Die Beklagte hat demnach zu Recht eine Vormerkung der Zeit über den 31.08.1986 hinaus als Kindererziehungszeit abgelehnt.
Nicht in Betracht kommt die Vormerkung der Zeit vom 18.09.1987 bis 13.08.1994 als Berücksichtigungszeit wegen Kindererziehung. Nach § 57 Satz 1 SGB VI ist die Zeit der Erziehung eines Kindes bis zu dessen vollendetem 10. Lebensjahr bei einem Elternteil eine Berücksichtigungszeit, soweit die Voraussetzungen für die Anrechnung einer Kindererziehungszeit nach § 56 SGB VI auch in dieser Zeit vorliegen.

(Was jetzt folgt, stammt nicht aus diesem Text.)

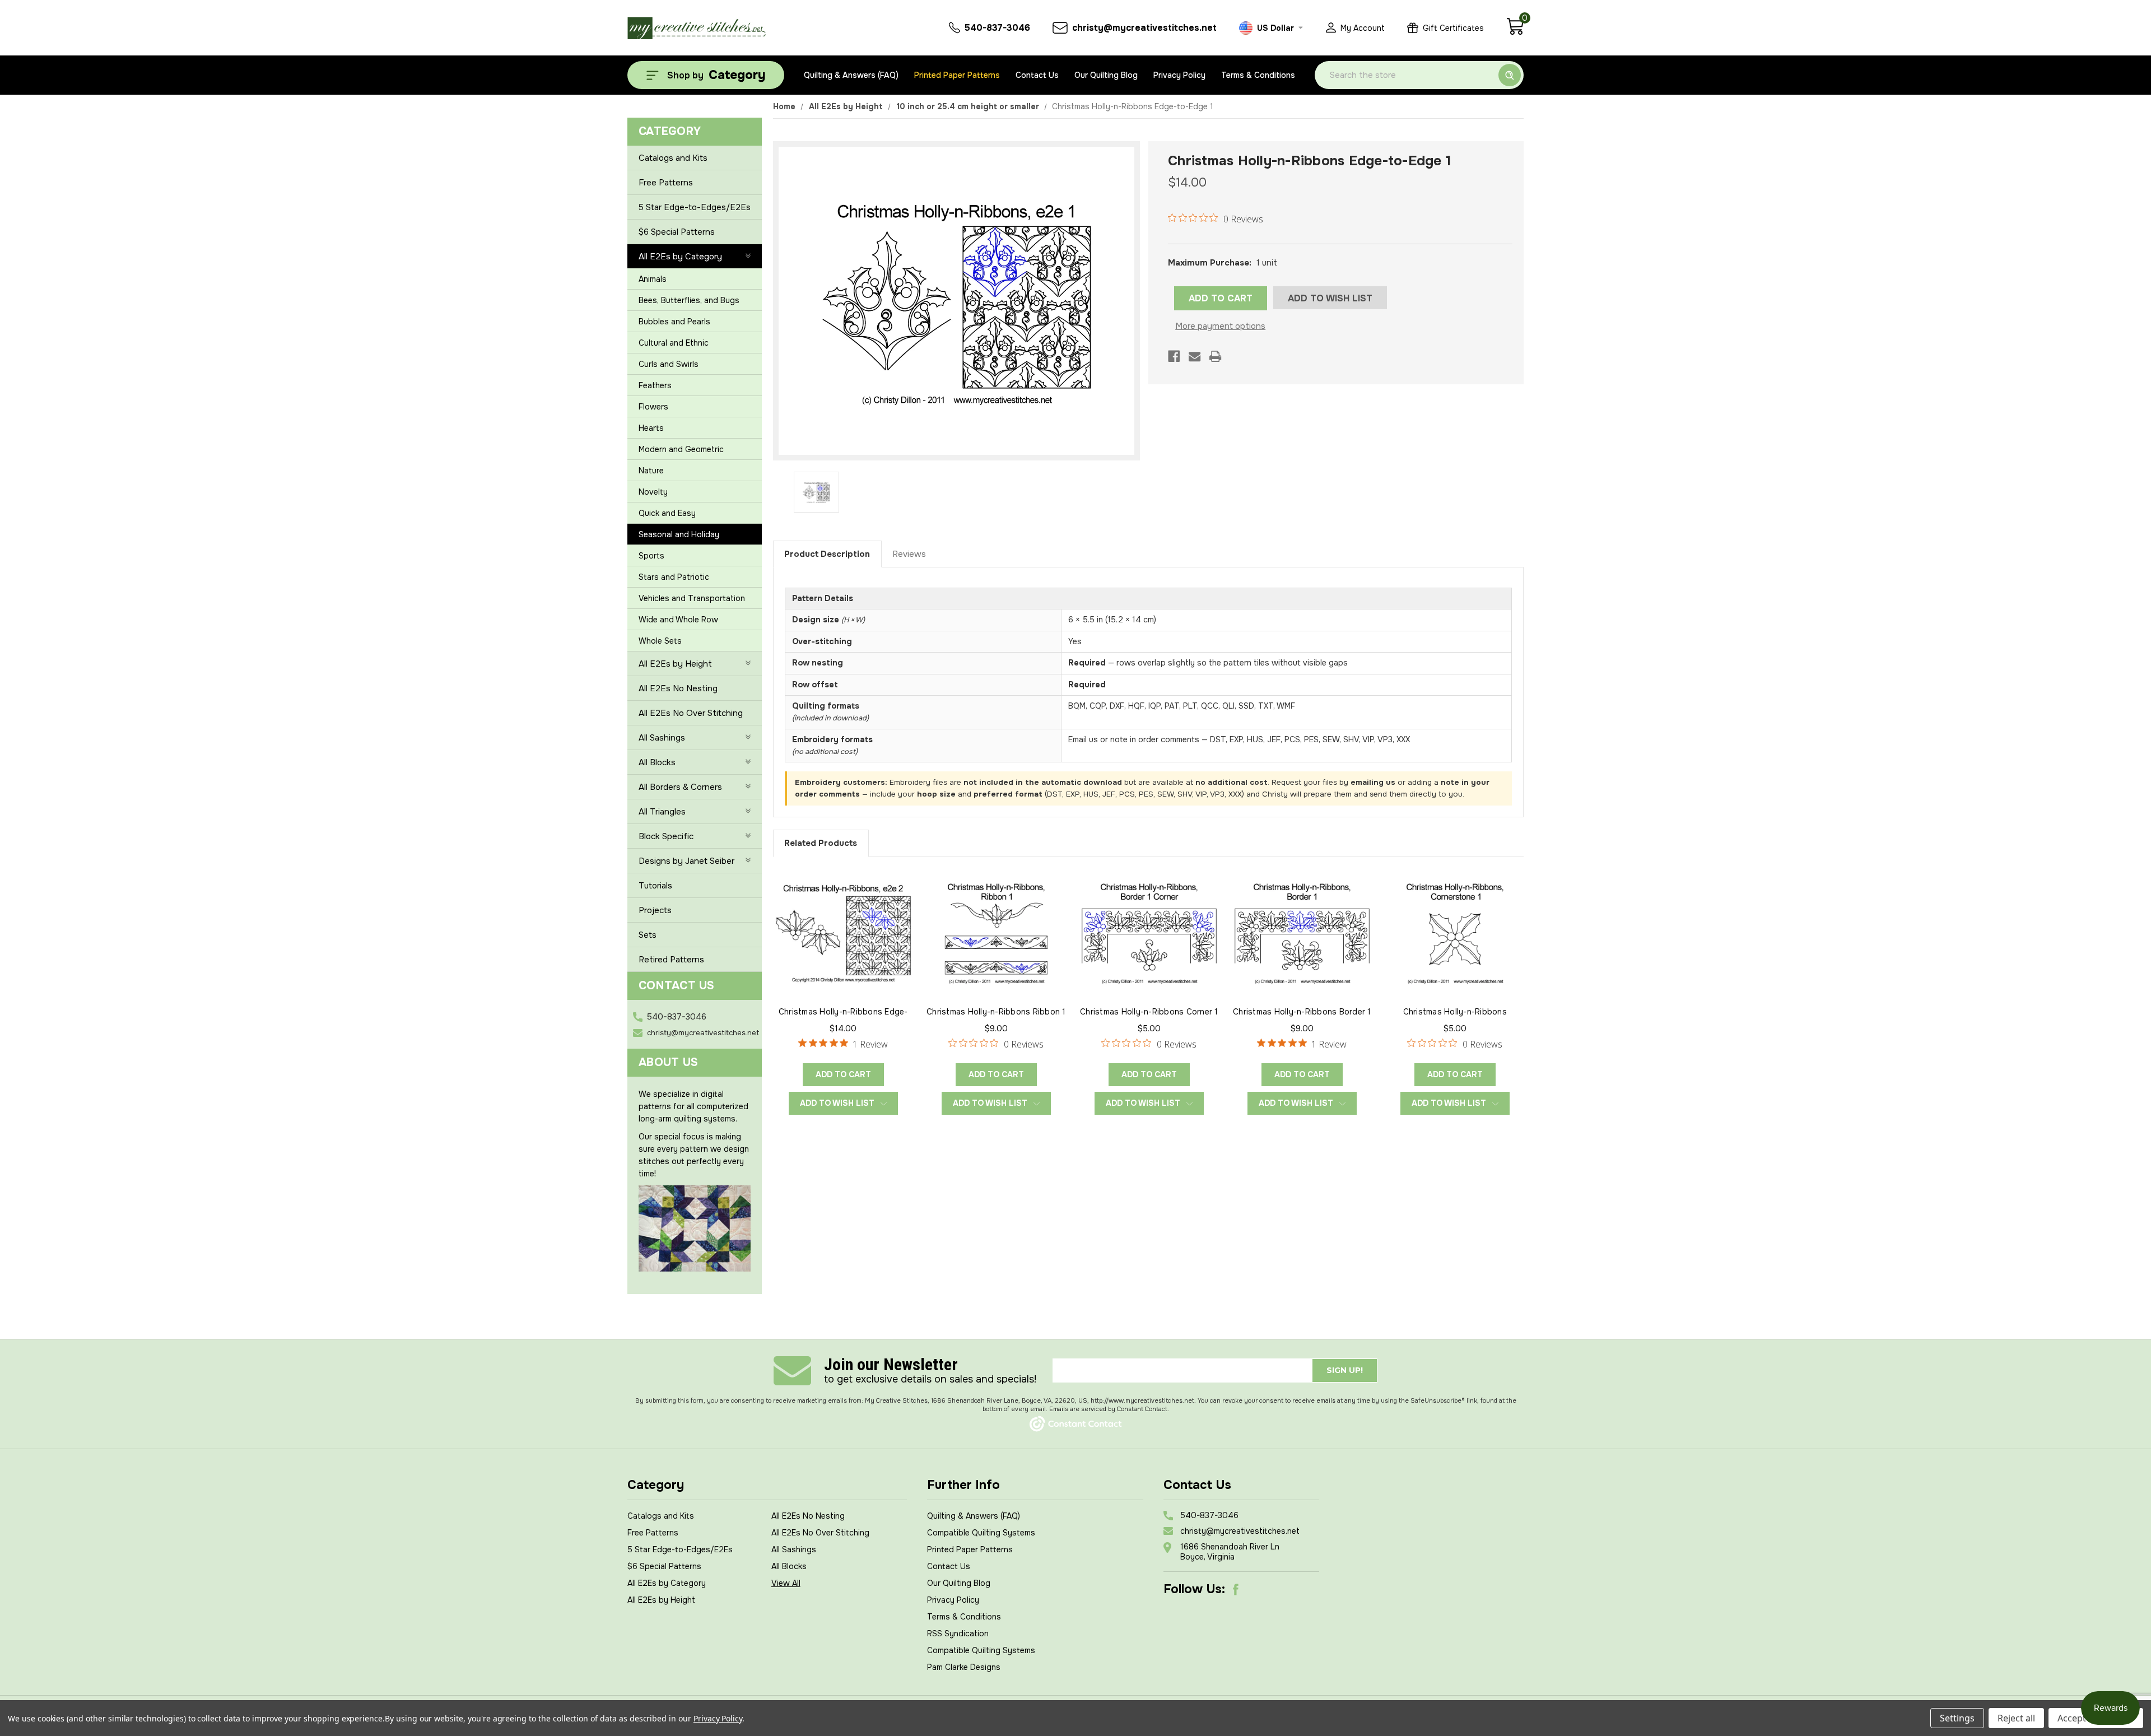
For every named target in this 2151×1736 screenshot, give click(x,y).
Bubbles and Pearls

Die Klägerin ist am 17.09.1987 auf Dauer in die Türkei zurückgekehrt. Die Anerkennung der Zeit nach der Rückkehr in die Türkei ist demnach ausgeschlossen, da nach den §§ 56 Abs. 1 Satz 2 Nr. 2, 57 Satz 1 SGB VI nur die Erziehung zu berücksichtigen ist, die im Gebiet der Bundesrepublik Deutschland erfolgt oder einer solchen gleichsteht. Die Zeit der Erziehung nach dem 17.09.1987 steht einer Erziehung im Gebiet der Bundesrepublik Deutschland nicht nach § 56 Abs. 3 Satz 2 SGB VI gleich. Zwar hat sich die Klägerin als erziehender Elternteil mit dem Kind im Ausland gewöhnlich aufgehalten, sie hat aber nicht während der Erziehung oder unmittelbar vor der Geburt des Kindes wegen einer dort (in der Türkei) ausgeübten Beschäftigung oder selbständigen Tätigkeit Pflichtbeitragszeiten zur deutschen Rentenversicherung entrichtet.

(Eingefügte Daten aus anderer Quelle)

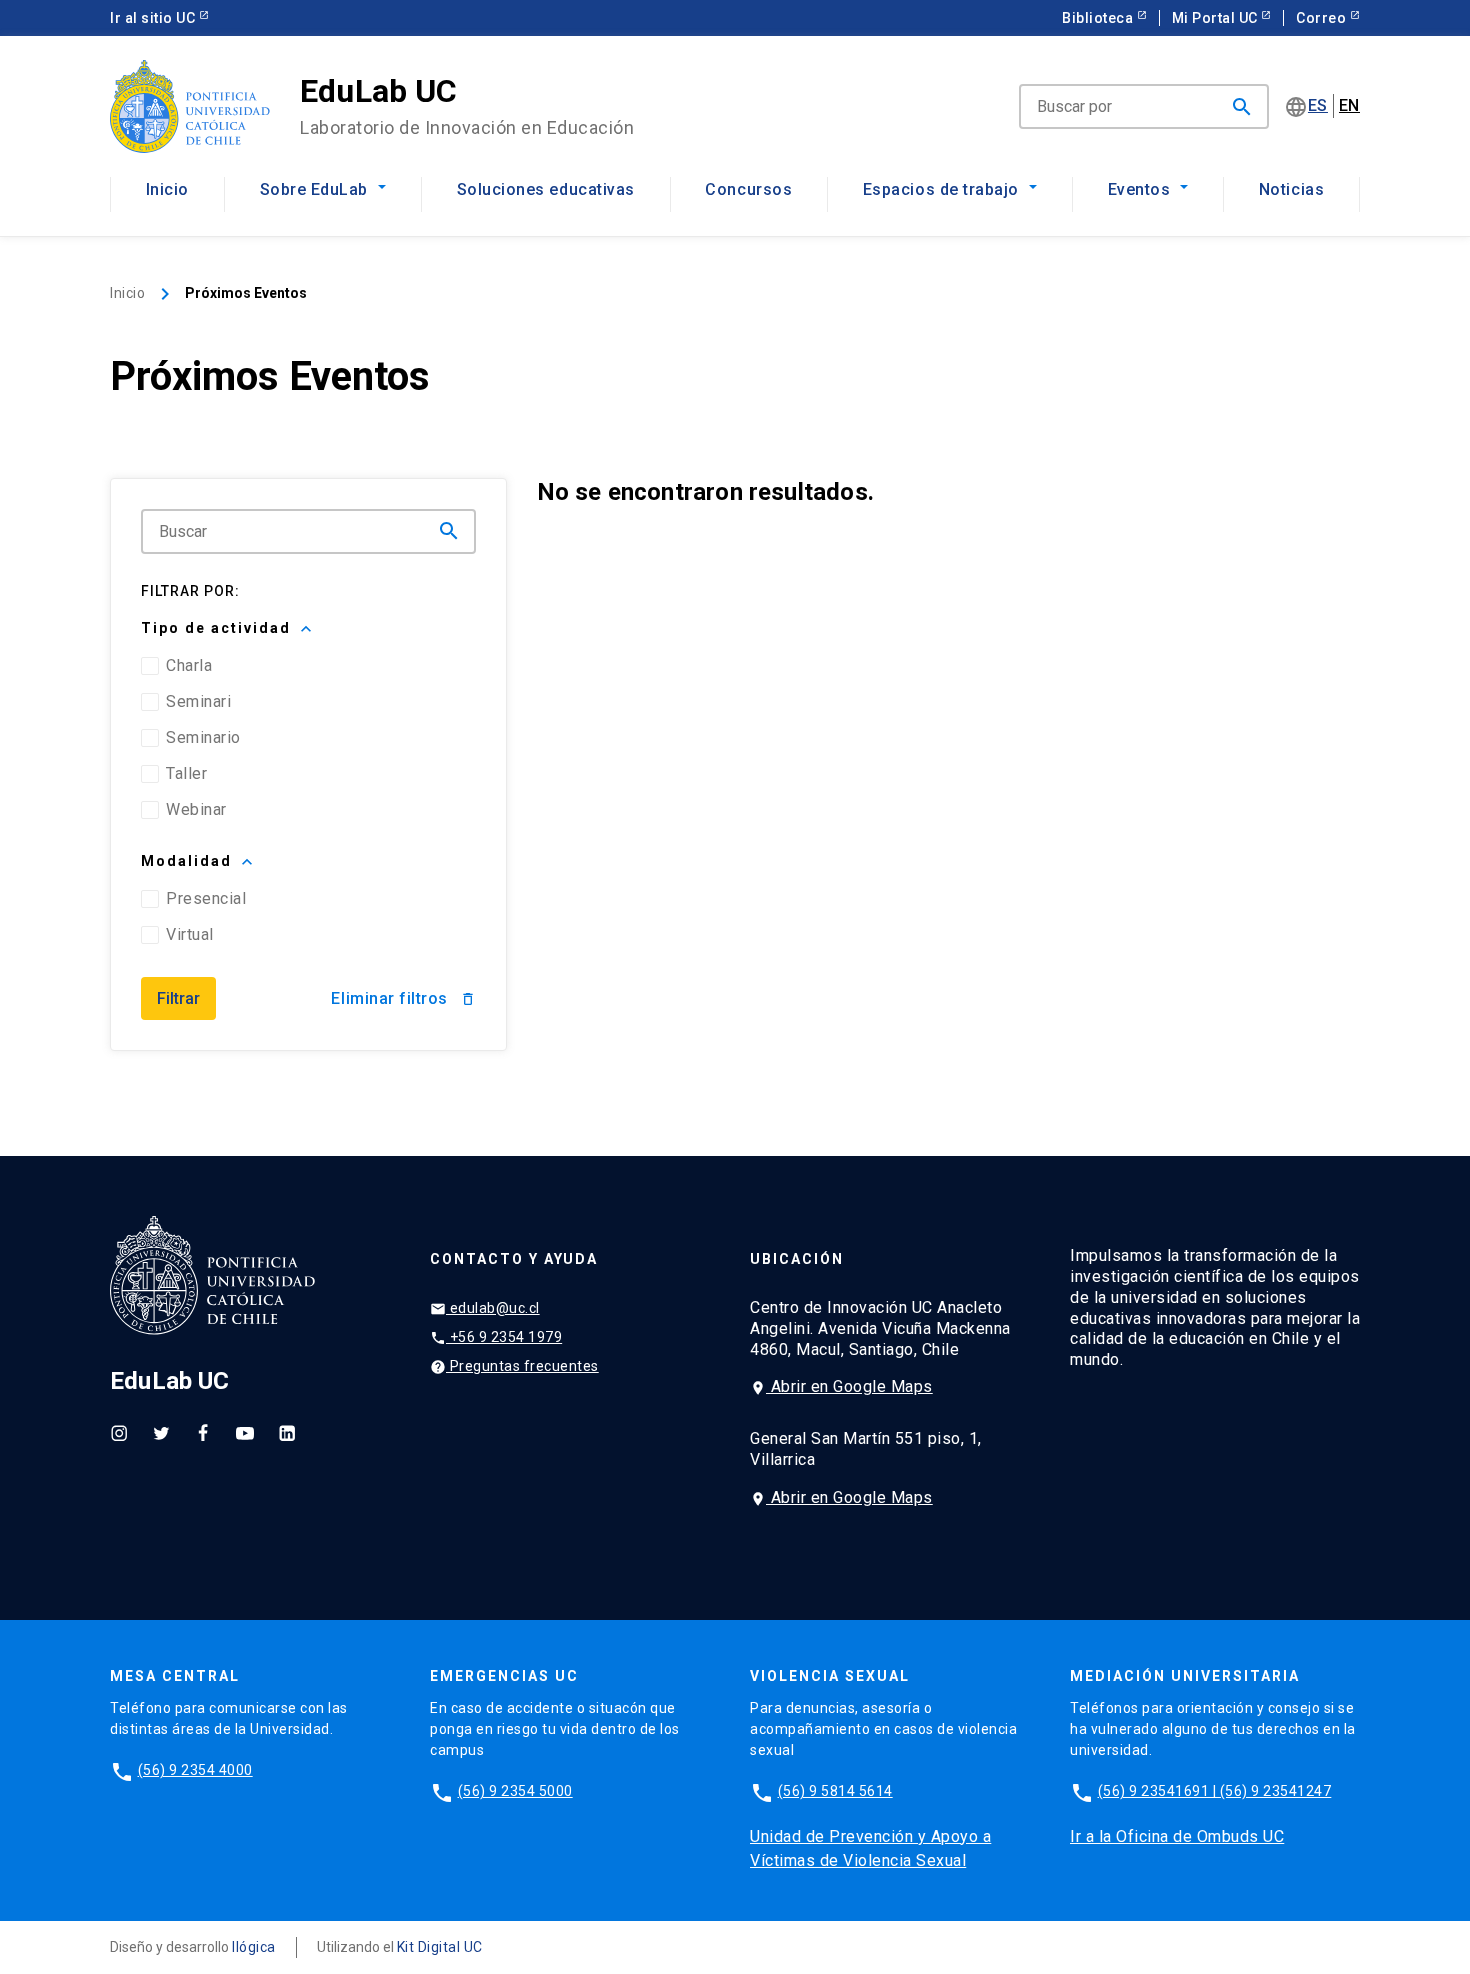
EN (1349, 105)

Die beantragte Vormerkung der Kindererziehungszeit oder der Berücksichtigungszeit wegen Kindererziehung ergibt sich auch nicht aus dem Deutsch-Türkischen Abkommen über soziale Sicherheit vom 30.04.1964 idF des Abkommens vom 28.05.1969, des Zwischenabkommens vom 25.10.1974 und des Zusatzabkommens vom 02.11.1984 sowie der Vereinbarung vom 02.11.1984 zur Durchführung des Abkommens vom 30.04.1964. Eine Regelung über die Geltung von Zeiten der Kindererziehung in der Türkei als in der deutschen gesetzlichen Rentenversicherung anzurechnende Kindererziehungszeiten (Beitragszeiten) oder Berücksichtigungszeiten findet sich in dem Abkommen nicht. Art. 27 des Abkommens idF des Zusatzabkommens vom 02.11.1984 bestimmt: Sind nach den Rechtsvorschriften beider Vertragsparteien anrechnungsfähige Versicherungszeiten vorhanden, so werden für den Erwerb des Leistungsanspruchs nach den anzuwendenden Rechtsvorschriften auch die Versicherungszeiten berücksichtigt, die nach den Rechtsvorschriften der anderen Vertragspartei anrechnungsfähig sind und nicht auf dieselbe Zeit entfallen (Satz 1). In welchem Ausmaß Versicherungszeiten anrechnungsfähig sind, richtet sich nach den Rechtsvorschriften, die die Anrechnungsfähigkeit bestimmen (Satz 2). Danach werden zur Erfüllung der für einen Rentenanspruch notwendigen Wartezeit sowie der sonstigen Anspruchsvoraussetzungen der einzelnen Rentenarten die zur deutschen und türkischen Rentenversicherung geleisteten Beiträge bzw. die ihnen gleichstehenden Zeiten zusammengerechnet. Ob und inwieweit Versicherungszeiten anzurechnen sind, bestimmt der jeweilige Träger. Demnach ist es nicht Aufgabe der Beklagten, über die Vormerkung der von der Klägerin in der Türkei zurückgelegten Zeiten der Kindererziehung oder über die Berücksichtigungszeit wegen Kindererziehung zu entscheiden, zumal eine etwaige Zusammenrechnung nur im Falle einer Leistungsfeststellung erfolgt.
Nach alledem ergibt sich, dass die Berufung unbegründet ist.
Die Kostenentscheidung ergeht nach § 193 SGG.
Gründe, die Revision gemäß § 160 Abs. 2 Nrn. 1 und 2 SGG zuzulassen, liegen nicht vor.